▸ Task list:
1. Rewrite the lamb calculator page extract, everything from "Data Sources &" down to "bone-in lamb cuts.", with "Village Butchers" replaced by "High Street Butchers".
2. Answer these questions about the lamb calculator page extract.
(a) Into how many cuts is the carcass broken down to calculate revenue?
(b) What dressing percentage from live weight to carcass does the calculator use?
(c) By how much are farm shop and direct-sale prices typically higher than the retail defaults?

Page extract below:

Revenue is calculated from a 17-cut breakdown of the carcass, applying AHDB-derived dressing and yield percentages: 47% dressing from live weight to carcass for an ideally conditioned lamb, and 74% packaged meat yield from carcass weight. Cut prices are based on current UK retail butcher data.
A weight breakdown panel shows live weight, dressed carcass, saleable meat yield, and cost per kilogram of meat produced — giving a useful benchmark against wholesale and direct-sale prices.
Data Sources & Methodology
Dressing percentages use AHDB Beef & Lamb KO% data for finished UK lambs (47.44% average, used as 47% in the calculator). Saleable meat yield of 74% from dressed carcass is derived from commercial UK lamb cutting studies. Cut prices are sourced from Village Butchers retail data and reflect current market prices for bone-in lamb cuts.
How to Use
Enter your cost inputs in the left-hand panel. Enter your target finishing weight and the selling price for individual cuts. Click Calculate to see a full cost and revenue breakdown. The weight summary panel lets you verify that the calculated carcass and saleable meat weights match what you observe on farm. Adjust individual cut prices to reflect your actual sale prices — farm shop and direct-sale prices are typically 20–40% higher than the retail defaults.

End of Page extract.
Data shown below:

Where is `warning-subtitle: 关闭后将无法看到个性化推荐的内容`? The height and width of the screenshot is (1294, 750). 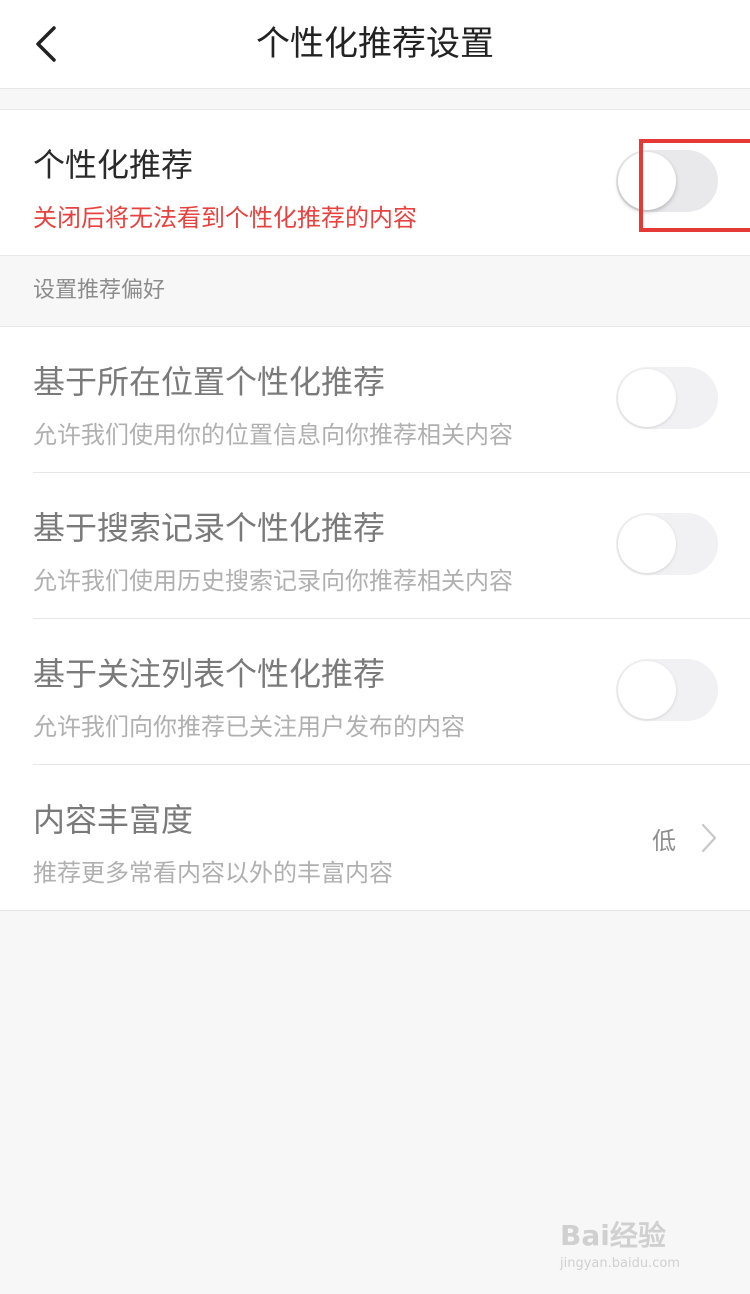
warning-subtitle: 关闭后将无法看到个性化推荐的内容 is located at coordinates (225, 218).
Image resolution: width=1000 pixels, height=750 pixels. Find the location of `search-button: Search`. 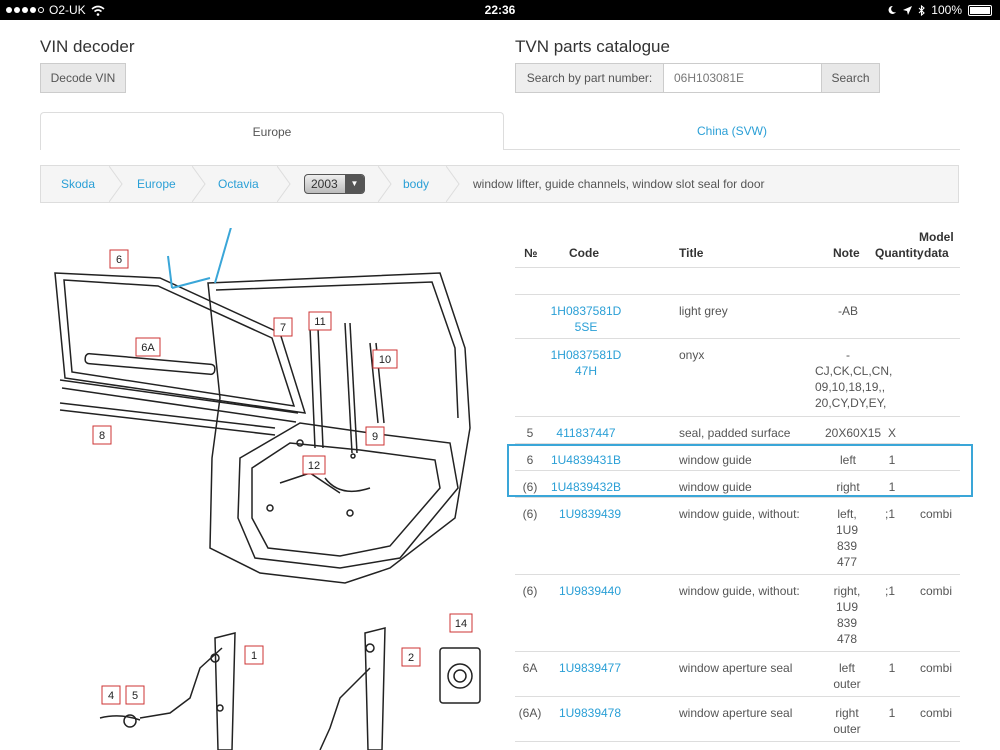

search-button: Search is located at coordinates (851, 78).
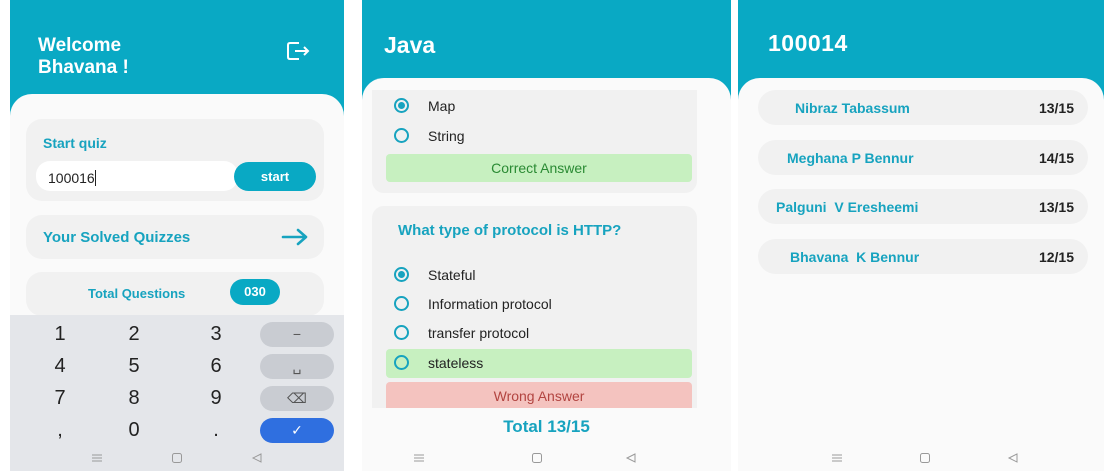 The image size is (1104, 471). I want to click on quiz-title: Java, so click(410, 45).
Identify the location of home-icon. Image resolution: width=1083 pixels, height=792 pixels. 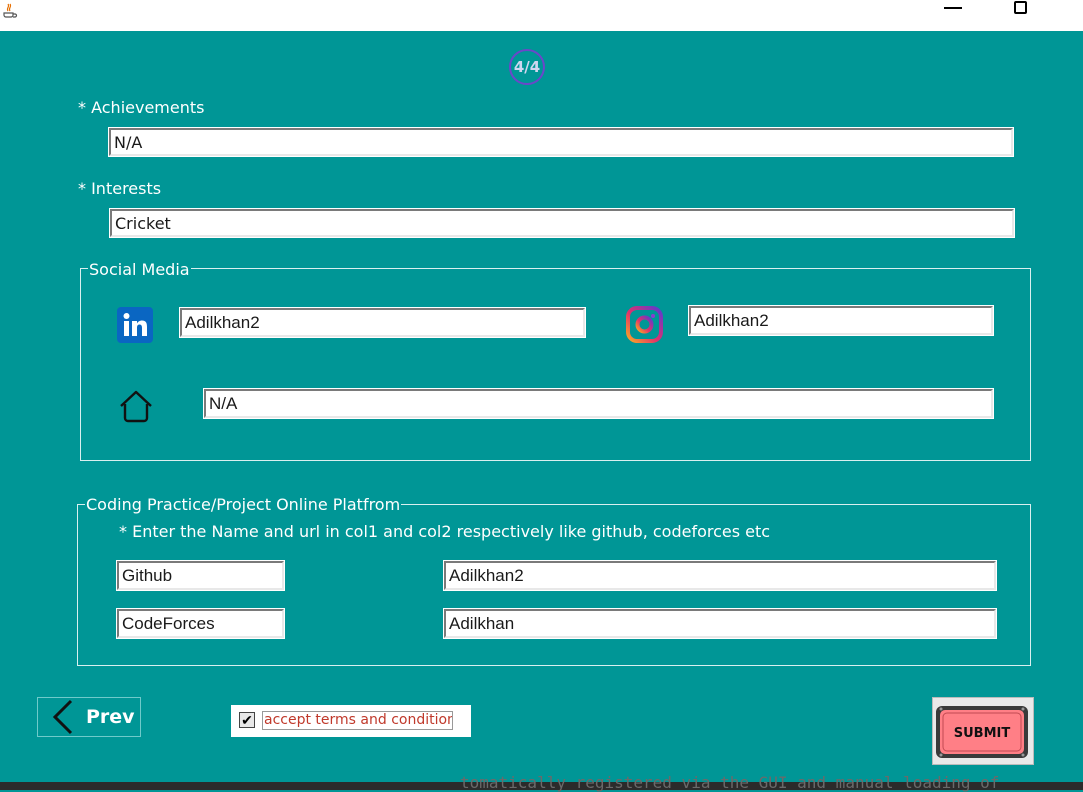
(136, 406).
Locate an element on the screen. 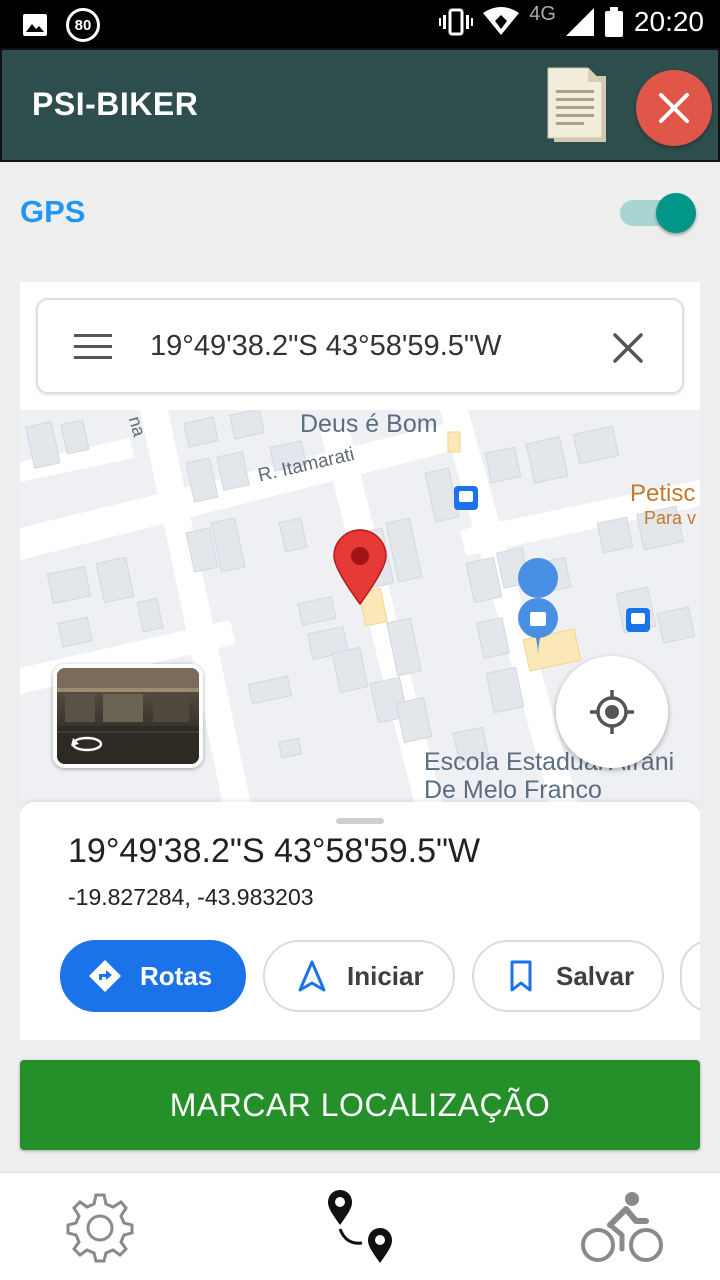 Image resolution: width=720 pixels, height=1280 pixels. map-label-school-2: De Melo Franco is located at coordinates (513, 790).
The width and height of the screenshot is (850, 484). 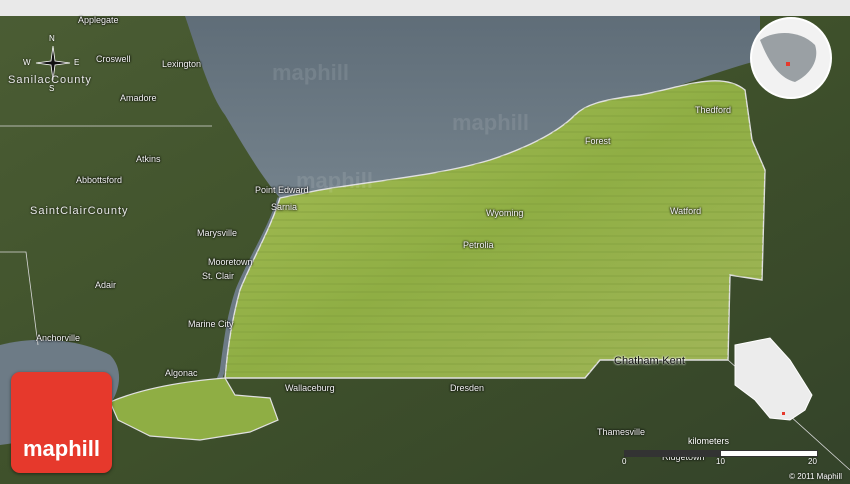 What do you see at coordinates (62, 422) in the screenshot?
I see `maphill-logo: maphill` at bounding box center [62, 422].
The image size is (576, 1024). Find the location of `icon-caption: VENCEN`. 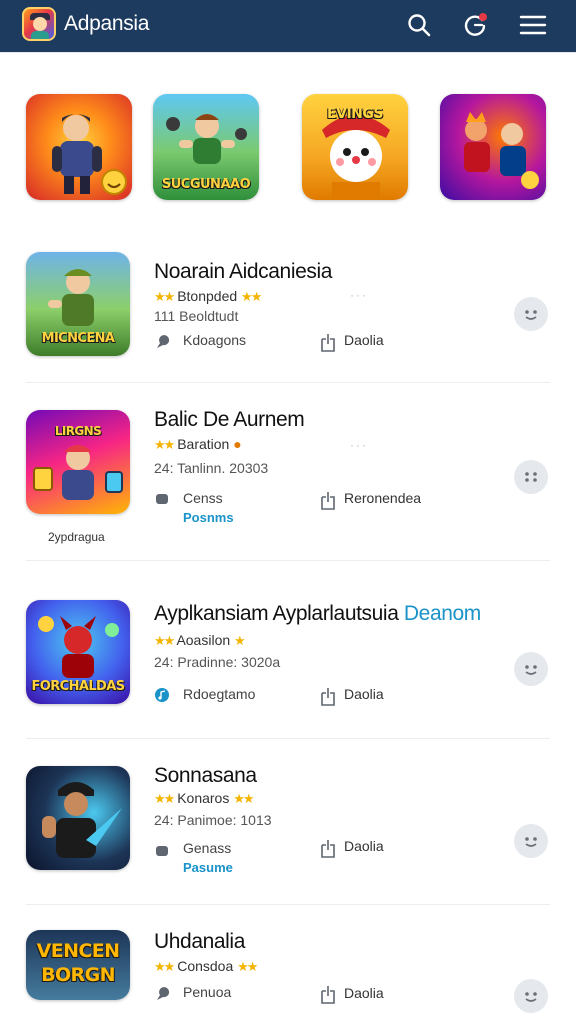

End of Data shown.

▸ Results for the exercise:
1.
Data Sources & Methodology
Dressing percentages use AHDB Beef & Lamb KO% data for finished UK lambs (47.44% average, used as 47% in the calculator). Saleable meat yield of 74% from dressed carcass is derived from commercial UK lamb cutting studies. Cut prices are sourced from High Street Butchers retail data and reflect current market prices for bone-in lamb cuts.

2.
(a) 17 cuts
(b) 47%
(c) 20–40%